(Ejercicio a) Devuelve sin cambios las entradas guardadas, empezando en la línea que contiene "Open the comments" y terminando con la última entrada, ambas incluidas.

(Fragmento del texto)
Admito que fue igualmente masoquista de mi parte leer entera la autobiografía de Salvador Sánchez Cerén, "Con sueños se escribe la vida". Pero en este caso me sentía más obligado a soportar el padecimiento, porque el autor de la obra aspira a convertirse en vicepresidente de El Salvador, y los juicios que haga del pasado adquieren, para mí, una indiscutible trascendencia.

No estaba equivocado Fred Schwarz cuando afirmaba que "los comunistas dicen siempre la verdad". Las convicciones marxistas suelen ser apuestas de vida, compromisos casi religiosos. Dios es un idealismo noble pero anacrónico, siempre al servicio del enemigo burgués. La "revolución", en cambio, es la nueva meta del hombre ético, porque es ella la que interpreta mejor el ideal solidario que encarnó, entre otros, Jesucristo.

Pero si a usted, amigo lector, le repugna que Hugo Chávez hable del cristianismo con petulancia mesiánica, le inquietará saber que Salvador Sánchez Cerén (alias Leonel González) invitó a un famoso teólogo de la liberación, Miguel D'Escoto, a prologar sus memorias. Y lo que más le asombrará es que este controvertido miembro de la congregación Maryknoll, ex canciller de Daniel Ortega, se atrevió a escribir lo siguiente:

"(…) No es el momento de detenernos a reflexionar sobre las características morales y espirituales del gran revolucionario que fue Farabundo Martí. Por sus frutos los conoceréis, decía Jesús, y no cabe duda de que uno de los grandes frutos de Farabundo (y de Jesús) es precisamente Leonel, como tendremos la oportunidad de constatar en su autobiografía" (Pág. 18). [Aunque parezca increíble, la transcripción es rigurosamente literal].

Mucho me temo que el candidato vicepresidencial del FMLN no querrá explicarnos, durante la presente contienda electoral, por qué escogió para elogiar su libro a un célebre enemigo del Vaticano que se enfrentó a Juan Pablo II. Me pregunto, de hecho, si podría aclararnos algo su compañero de fórmula, Mauricio Funes, que hace algunos días, entrevistado en el canal 67, admitió haber reconocido tardíamente "el temor a Dios".

Los problemas que como salvadoreño tengo con la candidatura de Salvador Sánchez Cerén tendrían poca relación con su pasado guerrillero si el mismísimo ex comandante no hubiera dejado claro, a través de sus memorias, que sigue pensando, al sol de hoy, como pensaba en la guerra. Es en este punto donde su pasado de crueldad e intolerancia cobra dimensiones fantasmagóricas, porque es él quien dice, sin rodeos, que el odio y la violencia tienen justificaciones históricas. Y agrega (Pág. 264): "No puedo descartar ninguna forma de lucha para llevar adelante nuestras ideas, para conquistar nuestros proyectos programáticos…". ¿Acaso se puede ser más claro?

Entradas guardadas:
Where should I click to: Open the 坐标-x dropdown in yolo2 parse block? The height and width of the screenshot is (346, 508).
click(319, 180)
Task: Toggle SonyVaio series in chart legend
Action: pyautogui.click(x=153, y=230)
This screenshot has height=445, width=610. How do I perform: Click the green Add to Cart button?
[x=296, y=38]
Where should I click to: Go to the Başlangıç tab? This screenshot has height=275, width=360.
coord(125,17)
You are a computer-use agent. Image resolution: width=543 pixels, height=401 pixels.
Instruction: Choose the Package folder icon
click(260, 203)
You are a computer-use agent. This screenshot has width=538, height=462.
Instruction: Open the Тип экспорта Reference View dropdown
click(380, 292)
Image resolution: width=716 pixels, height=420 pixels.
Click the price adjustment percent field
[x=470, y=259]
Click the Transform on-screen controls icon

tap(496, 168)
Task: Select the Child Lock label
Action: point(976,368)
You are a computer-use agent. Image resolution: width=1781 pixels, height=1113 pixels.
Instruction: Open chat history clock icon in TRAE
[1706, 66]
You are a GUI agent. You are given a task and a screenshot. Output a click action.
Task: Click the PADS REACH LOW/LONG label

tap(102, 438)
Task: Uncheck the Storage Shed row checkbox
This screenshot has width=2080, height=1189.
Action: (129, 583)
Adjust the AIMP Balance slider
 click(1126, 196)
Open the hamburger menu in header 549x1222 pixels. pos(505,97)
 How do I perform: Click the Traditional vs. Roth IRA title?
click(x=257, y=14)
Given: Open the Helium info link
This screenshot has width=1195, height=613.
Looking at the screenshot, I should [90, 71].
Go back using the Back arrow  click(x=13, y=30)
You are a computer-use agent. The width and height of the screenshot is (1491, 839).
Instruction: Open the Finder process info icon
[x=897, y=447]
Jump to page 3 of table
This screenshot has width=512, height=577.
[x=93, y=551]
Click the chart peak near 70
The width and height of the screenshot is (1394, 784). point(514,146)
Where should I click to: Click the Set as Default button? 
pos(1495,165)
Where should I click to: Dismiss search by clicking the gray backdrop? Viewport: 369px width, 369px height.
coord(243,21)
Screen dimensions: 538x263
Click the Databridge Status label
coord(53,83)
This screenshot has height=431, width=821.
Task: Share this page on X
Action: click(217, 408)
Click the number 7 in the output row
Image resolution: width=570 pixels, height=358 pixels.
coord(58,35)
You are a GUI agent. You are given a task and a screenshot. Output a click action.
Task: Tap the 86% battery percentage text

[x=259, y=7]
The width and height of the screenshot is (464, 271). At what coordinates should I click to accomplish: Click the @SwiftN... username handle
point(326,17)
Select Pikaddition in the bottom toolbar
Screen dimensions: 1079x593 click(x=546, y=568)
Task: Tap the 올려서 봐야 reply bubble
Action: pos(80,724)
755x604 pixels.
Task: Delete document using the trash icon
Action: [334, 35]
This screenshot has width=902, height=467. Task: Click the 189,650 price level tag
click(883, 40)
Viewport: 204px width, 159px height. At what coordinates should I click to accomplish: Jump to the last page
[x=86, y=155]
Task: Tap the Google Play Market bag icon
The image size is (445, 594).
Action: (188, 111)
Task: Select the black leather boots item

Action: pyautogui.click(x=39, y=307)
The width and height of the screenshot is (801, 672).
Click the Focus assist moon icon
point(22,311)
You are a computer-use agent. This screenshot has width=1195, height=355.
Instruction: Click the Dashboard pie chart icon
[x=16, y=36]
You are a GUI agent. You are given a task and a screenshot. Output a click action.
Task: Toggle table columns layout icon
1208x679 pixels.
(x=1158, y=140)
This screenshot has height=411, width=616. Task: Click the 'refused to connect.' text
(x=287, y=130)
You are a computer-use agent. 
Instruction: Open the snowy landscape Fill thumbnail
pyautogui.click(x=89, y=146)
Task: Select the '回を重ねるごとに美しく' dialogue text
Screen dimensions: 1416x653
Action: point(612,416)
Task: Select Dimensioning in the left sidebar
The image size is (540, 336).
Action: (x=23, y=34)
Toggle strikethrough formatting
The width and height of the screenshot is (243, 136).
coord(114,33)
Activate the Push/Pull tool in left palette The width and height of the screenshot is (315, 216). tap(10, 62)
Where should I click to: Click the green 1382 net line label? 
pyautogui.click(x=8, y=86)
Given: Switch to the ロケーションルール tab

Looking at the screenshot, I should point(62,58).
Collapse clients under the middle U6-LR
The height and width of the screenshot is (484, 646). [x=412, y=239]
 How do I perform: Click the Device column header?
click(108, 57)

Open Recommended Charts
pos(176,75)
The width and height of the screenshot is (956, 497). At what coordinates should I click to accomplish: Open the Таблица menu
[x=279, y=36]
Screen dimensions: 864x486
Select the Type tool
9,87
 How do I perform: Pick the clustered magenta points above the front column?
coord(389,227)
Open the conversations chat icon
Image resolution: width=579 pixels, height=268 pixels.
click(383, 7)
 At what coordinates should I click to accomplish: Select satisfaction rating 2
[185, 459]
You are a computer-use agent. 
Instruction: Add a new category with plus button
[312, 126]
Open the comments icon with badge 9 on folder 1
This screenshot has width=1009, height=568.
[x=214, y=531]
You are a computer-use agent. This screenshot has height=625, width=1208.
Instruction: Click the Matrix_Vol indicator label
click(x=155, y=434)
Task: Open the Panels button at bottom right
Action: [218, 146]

(Ejercicio b) Según el fragmento sobre la autobiografía de Sánchez Cerén, ¿cuál es el título de ese libro?

(Respuesta a)
Open the comments icon with badge 9 on folder 1
This screenshot has width=1009, height=568.
[x=214, y=531]
You are a computer-use agent. This screenshot has height=625, width=1208.
Instruction: Click the Matrix_Vol indicator label
click(x=155, y=434)
Task: Open the Panels button at bottom right
Action: [218, 146]

(Respuesta b) "Con sueños se escribe la vida".